The quieter I become inside the more I am able to see and feel the suppressed feelings. They scream at me. Last night at the mindfulness compassion course, the subject was calling to mind someone you have a problem with, difficult feelings for, or a tricky relationship with. This brought up some issues I have with a few people that I’ve been trying to ignore. Because when I think of them, next thing there is a story about a painful experience, and suffering results.
This was quite a lot of pain and disturbance, to allow feelings of anger, resentment and betrayal to arise.
The exercise was about challenging our ‘position’ taken in the relationship, by thinking of those around the person who get on very well or are close to them, who like them and do not have a troublesome time with them. It was to help us see that it’s not about the other person. Always about us.

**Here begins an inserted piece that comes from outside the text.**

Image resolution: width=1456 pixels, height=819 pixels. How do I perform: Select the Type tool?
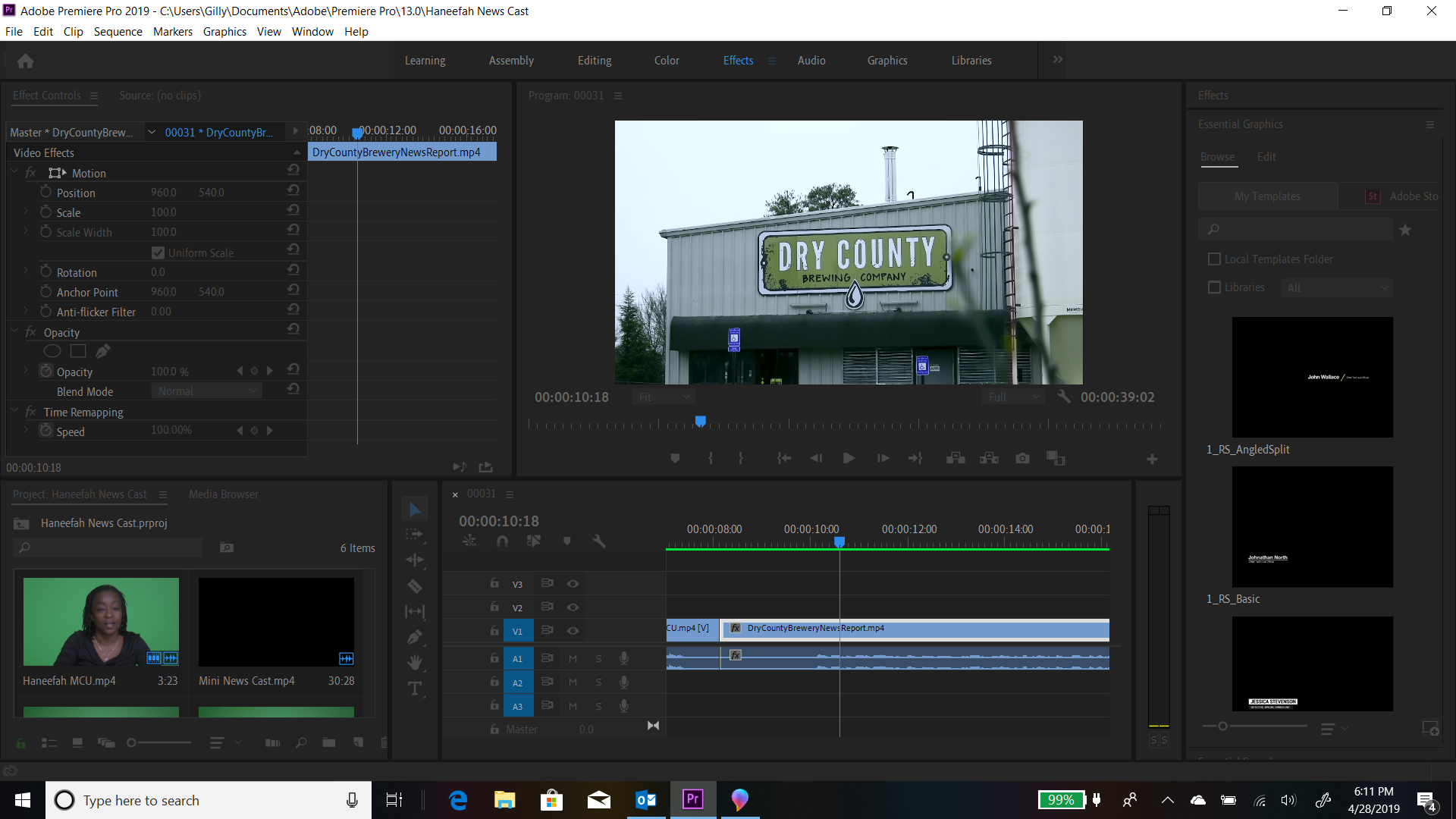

It is we who need our own healing in these suffering situations. It’s not about forgiving or anything. Sometimes that is not a current option. It’s looking after ourselves and healing our pain right now. No rumination of the past needed for this.

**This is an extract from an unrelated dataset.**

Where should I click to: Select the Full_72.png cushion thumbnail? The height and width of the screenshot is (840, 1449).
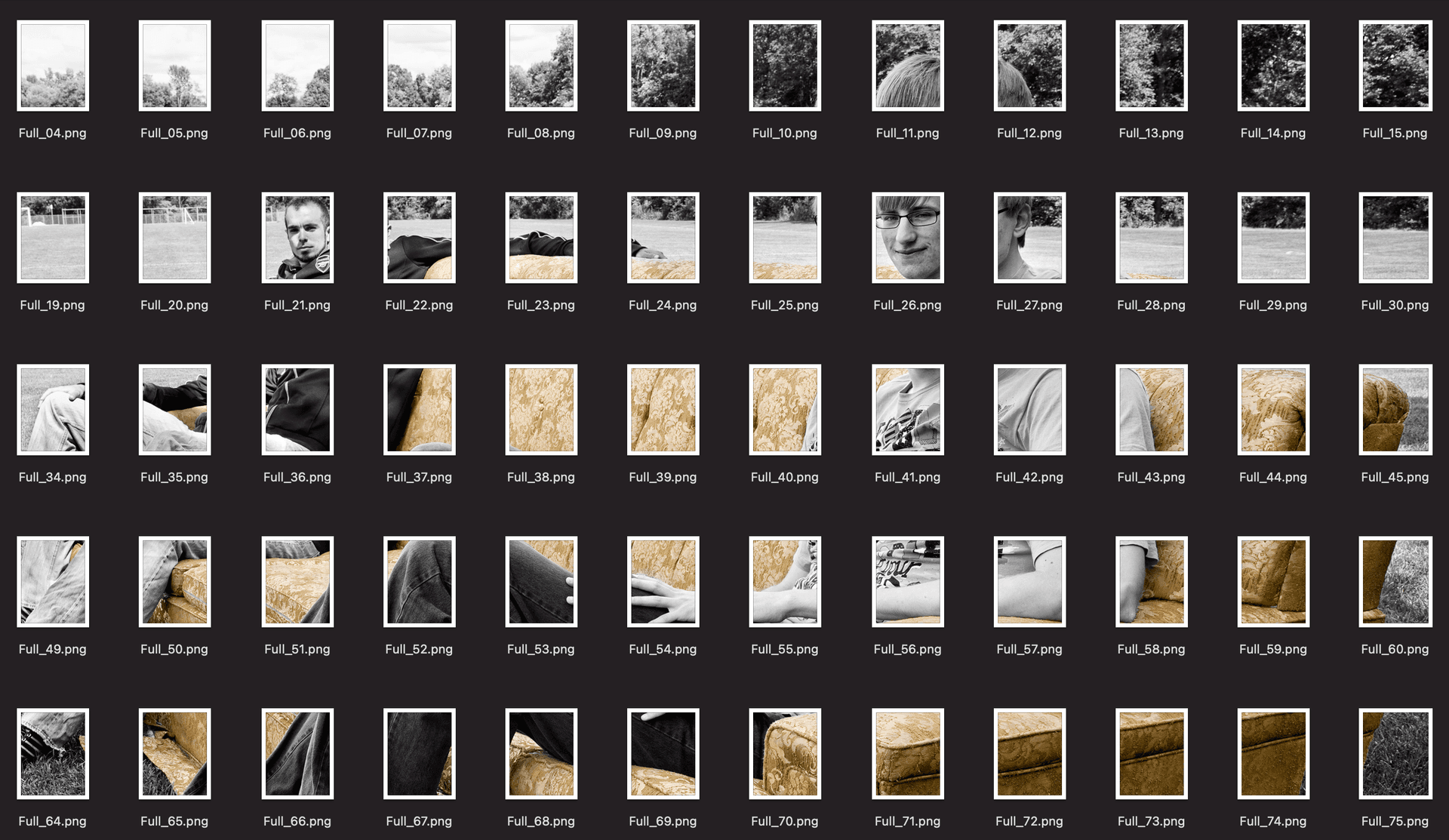1029,753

It is so very tempting to go back into memories of what they did. But what is important is that we attend to and care for ourselves. And we can always do that no matter what the cause of the pain is.
The other feelings surfacing recently have been a strong pining and longing arising for my most recent ex, even though it has been a long time. I still feel close to him. Every day he comes to mind, and I sometimes live in some illusory dreamy wishing world where everything could be happily ever after. I’m sensing I did not heal the disappointment I experienced around him. I did not stop loving him. Just didn’t know how to handle him, and keep myself safe around him.
In the end I had to cut contact in the name of being kind to myself. I can still love him now, that is okay, I can give permission for that. It doesn’t mean that I need to act on it. I can wish him well when he comes to mind and say thank you.
I read in Adyashanti’s book that his teacher warned him about finding himself in a relationship at a certain stage in his path. And he did end up in one, that was not right for him, and took him years to let go of. It’s as if the ego, feeling it’s power wane, wants to reassert through romance, drama, a love affair. All this meditation, silence, gratitude, connecting with the joy in this moment, is agony for the ego.
So it deposits whispers of temptation and desire, and promises of happiness through union with another. And yes we all have been brought up with the fairytale idea this is what to do. It’s true I feel lonely at times, when I resist what is happening in particular. I enjoyed having a buddy to go exploring with, nature walks, trips, concerts, meals out. And maybe I will enjoy it again when the time is right.
So letting this all come and come. Physically putting my hand gently on my heart area, feeling the warmth and comfort penetrate the skin. Listening to the spring birdsong outside, the odd car passing, and the silence and peace of it all. I breath in and breath out consciously. I feel the weight of my body on the seat, my feet touching the ground. Becoming present through the body. What a gift that is, the sensations of the body always present and a permanent route into the present.
I could have a biscuit. Or I can smooth myself.
I could have a glass of wine. I could comfort myself for a while first and see if I still feel the need after that.
I could text an ex or I could kindly be with and allow my feelings with gentleness and care, listening to them, acknowledging them.
I notice that the urgency to act out of pain diminishes a little every time I turn with tenderness and hear those feelings.
I nurture compassion and goodwill towards us all. Permission granted to be kind to myself and to us all!
May I be well. May I be happy. May I be at ease. May I be healthy.
May we all be well. May we all be happy. May we all be at ease. May we all be healthy.